As a composer, Robinson tends toward a similar aesthetic. She knew Giacinto Scelsi and collaborated with him, and a belief in the importance of “micro-inflection” of sound seems to have emerged from the encounter. All the pieces on this program are superficially similar. Robinson tends to produce long tones that are then recorded in real time into a MaxMSP patch (a computer program that does live sound processing). The result is an ambience of transposed, quivering, slowly morphing tones. Over time, one begins to hear distinct differences of pitch, register, and process from one piece to another, but these still are subtle.
The effect is soothing, hypnotic, and if one listens closely, one starts to move into a paradoxical blend of close attention and relaxed meditation. Some may ask where’s the art in all this? Well, in collaboration with her programmer Carl Faia, Robinson shows she has a distinct vision of a sound-world she wants to explore, and into which she’d like us to enter. I’d also respond that her creating such pure long-held tones (needed as the foundation of these computer-generated environments) is a significant performative act. (To take one example from another tradition, if one studies the Japanese shakuhachi flute, long tones are regarded as the basis of the practice, even though “real” pieces are all over the map in their technique).

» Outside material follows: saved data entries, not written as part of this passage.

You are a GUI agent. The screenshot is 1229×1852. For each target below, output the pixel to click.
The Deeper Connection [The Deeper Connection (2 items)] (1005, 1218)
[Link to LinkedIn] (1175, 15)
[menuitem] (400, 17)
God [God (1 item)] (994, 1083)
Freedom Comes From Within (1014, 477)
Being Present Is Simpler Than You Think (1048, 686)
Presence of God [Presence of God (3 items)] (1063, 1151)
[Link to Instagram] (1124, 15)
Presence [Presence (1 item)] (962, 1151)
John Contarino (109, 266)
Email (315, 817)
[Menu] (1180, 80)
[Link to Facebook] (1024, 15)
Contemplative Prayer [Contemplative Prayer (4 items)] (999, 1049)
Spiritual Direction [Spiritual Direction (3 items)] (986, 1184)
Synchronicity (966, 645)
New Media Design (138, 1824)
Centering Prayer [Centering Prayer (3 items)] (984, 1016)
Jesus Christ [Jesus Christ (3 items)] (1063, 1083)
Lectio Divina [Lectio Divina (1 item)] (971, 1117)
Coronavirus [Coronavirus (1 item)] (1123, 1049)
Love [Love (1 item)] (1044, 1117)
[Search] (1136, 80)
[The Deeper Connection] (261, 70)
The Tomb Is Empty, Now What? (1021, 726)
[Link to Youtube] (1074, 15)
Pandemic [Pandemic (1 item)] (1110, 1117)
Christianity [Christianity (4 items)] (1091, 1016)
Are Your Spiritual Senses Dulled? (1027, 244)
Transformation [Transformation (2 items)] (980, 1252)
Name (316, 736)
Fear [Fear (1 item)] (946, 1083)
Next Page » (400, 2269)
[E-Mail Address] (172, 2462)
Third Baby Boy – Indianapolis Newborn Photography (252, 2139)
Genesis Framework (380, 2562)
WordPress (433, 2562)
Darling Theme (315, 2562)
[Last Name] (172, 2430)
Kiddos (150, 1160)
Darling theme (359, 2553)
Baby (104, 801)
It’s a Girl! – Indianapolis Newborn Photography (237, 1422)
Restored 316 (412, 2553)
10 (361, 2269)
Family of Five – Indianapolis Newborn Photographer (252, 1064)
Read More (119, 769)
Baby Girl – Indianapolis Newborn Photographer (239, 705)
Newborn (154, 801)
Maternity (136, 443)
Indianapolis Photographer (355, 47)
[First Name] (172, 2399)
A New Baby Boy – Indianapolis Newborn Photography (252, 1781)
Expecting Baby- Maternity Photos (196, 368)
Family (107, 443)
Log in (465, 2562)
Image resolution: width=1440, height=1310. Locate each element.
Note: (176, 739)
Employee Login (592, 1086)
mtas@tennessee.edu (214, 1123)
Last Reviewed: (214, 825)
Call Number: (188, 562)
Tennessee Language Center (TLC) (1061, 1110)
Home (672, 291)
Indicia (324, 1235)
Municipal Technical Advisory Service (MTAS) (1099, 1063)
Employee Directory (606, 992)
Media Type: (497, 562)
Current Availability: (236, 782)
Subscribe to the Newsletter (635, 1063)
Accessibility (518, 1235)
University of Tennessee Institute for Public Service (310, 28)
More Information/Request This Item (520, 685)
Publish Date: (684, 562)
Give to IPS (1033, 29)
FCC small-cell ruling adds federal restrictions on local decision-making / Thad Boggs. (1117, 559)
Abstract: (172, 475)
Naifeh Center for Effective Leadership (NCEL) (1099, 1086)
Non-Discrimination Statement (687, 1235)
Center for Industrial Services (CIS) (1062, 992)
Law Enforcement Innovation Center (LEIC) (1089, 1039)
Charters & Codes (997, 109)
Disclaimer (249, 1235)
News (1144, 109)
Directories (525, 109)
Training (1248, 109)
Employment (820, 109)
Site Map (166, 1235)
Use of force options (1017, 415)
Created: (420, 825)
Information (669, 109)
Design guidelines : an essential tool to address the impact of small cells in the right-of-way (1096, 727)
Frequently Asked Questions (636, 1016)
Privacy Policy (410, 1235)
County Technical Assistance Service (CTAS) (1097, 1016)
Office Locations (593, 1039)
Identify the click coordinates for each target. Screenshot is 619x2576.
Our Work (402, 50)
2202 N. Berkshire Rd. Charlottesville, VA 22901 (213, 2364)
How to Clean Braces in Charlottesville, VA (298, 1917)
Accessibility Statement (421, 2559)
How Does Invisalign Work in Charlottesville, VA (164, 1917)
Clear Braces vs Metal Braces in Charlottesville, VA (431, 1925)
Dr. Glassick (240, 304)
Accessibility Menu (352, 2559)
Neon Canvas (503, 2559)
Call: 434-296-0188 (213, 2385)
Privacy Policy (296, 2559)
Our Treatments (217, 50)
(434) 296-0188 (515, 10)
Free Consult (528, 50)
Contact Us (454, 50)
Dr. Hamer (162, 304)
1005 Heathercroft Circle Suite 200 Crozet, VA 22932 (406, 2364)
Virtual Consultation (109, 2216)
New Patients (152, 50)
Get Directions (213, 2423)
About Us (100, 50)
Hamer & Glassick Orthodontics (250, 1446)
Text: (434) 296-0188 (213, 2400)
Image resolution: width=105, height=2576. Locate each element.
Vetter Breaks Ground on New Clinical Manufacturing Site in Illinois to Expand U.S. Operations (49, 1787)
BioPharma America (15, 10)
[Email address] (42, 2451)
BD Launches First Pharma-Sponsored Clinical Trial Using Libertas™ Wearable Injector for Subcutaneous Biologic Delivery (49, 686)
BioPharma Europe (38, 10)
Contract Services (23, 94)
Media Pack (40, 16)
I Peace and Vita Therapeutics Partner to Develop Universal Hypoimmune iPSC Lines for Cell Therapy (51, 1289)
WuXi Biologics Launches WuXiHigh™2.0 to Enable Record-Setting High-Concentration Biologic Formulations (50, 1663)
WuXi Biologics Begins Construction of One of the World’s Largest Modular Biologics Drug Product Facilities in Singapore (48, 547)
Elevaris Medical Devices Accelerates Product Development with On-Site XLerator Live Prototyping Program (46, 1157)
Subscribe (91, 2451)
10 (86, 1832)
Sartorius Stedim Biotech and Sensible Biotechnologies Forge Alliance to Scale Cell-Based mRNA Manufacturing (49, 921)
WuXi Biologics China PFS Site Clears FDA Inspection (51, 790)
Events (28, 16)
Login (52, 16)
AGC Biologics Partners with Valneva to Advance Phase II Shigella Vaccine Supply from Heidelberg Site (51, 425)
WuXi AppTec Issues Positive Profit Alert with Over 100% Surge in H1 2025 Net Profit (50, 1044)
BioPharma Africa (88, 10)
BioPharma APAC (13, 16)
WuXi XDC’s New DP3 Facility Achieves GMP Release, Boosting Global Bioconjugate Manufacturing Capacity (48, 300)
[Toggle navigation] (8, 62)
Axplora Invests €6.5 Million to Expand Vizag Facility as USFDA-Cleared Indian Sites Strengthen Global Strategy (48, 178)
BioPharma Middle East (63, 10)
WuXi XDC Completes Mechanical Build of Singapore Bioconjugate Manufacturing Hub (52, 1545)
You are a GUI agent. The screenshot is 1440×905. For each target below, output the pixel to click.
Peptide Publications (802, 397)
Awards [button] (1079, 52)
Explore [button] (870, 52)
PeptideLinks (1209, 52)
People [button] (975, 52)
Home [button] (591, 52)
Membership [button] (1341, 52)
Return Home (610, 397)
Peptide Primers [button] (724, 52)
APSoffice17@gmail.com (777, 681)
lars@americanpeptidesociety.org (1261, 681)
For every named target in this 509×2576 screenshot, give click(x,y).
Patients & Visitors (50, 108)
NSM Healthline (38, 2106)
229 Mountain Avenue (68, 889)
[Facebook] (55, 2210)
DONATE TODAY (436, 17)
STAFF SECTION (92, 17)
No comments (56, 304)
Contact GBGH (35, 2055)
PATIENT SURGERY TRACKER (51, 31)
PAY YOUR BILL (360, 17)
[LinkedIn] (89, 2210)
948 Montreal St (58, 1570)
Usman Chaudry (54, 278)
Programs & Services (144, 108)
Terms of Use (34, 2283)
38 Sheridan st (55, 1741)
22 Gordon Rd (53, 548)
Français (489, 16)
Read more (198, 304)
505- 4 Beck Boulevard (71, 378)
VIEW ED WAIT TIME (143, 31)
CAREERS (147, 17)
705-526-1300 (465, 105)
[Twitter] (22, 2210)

The composer seems to be playing different types of clarinets, and the back cover also mentions basset horn and birbyné (a Lithuanian instrument). It’s basically impossible to tell what’s what from listening without further information, and it’s probably not that important for savoring the final result. Many performer-composers tend to create music that is about other pieces they’ve liked, or that creates an eclectic gamut of ingratiating musical fragments. Robinson is much more focused in her practice, and the result is satisfying, in that it accomplishes what she sets out to do. Worth some deep listening.